Data items
______
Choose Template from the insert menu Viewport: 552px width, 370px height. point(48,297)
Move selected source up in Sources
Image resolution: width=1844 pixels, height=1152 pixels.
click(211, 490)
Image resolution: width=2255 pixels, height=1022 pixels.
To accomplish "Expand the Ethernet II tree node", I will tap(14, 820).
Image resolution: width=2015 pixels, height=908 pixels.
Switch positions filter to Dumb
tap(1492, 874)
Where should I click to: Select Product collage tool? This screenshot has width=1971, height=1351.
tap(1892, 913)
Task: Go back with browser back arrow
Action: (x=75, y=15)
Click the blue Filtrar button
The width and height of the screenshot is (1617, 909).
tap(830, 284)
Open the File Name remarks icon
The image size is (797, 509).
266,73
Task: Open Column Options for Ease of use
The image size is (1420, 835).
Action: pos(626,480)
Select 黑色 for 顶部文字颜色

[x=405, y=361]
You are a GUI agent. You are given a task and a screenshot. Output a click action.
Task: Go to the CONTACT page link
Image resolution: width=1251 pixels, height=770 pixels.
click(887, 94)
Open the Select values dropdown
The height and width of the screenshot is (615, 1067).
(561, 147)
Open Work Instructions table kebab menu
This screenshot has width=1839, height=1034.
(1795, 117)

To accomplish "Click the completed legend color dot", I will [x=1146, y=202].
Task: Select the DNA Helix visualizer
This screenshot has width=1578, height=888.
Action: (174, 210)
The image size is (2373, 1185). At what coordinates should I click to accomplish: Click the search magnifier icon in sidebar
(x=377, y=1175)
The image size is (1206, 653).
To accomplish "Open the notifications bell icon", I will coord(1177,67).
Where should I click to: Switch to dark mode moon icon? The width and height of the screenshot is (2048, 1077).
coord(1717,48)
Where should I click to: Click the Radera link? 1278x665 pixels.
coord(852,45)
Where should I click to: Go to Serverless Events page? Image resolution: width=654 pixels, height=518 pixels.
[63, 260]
______
- THE TASK:
Lines to set down from above: the line with "Open Work Instructions table kebab menu", the line with "The image size is (1206, 653).", and every line between, each exactly as written.

- WRITTEN SOLUTION:
Open Work Instructions table kebab menu
This screenshot has width=1839, height=1034.
(1795, 117)

To accomplish "Click the completed legend color dot", I will [x=1146, y=202].
Task: Select the DNA Helix visualizer
This screenshot has width=1578, height=888.
Action: (174, 210)
The image size is (2373, 1185). At what coordinates should I click to accomplish: Click the search magnifier icon in sidebar
(x=377, y=1175)
The image size is (1206, 653).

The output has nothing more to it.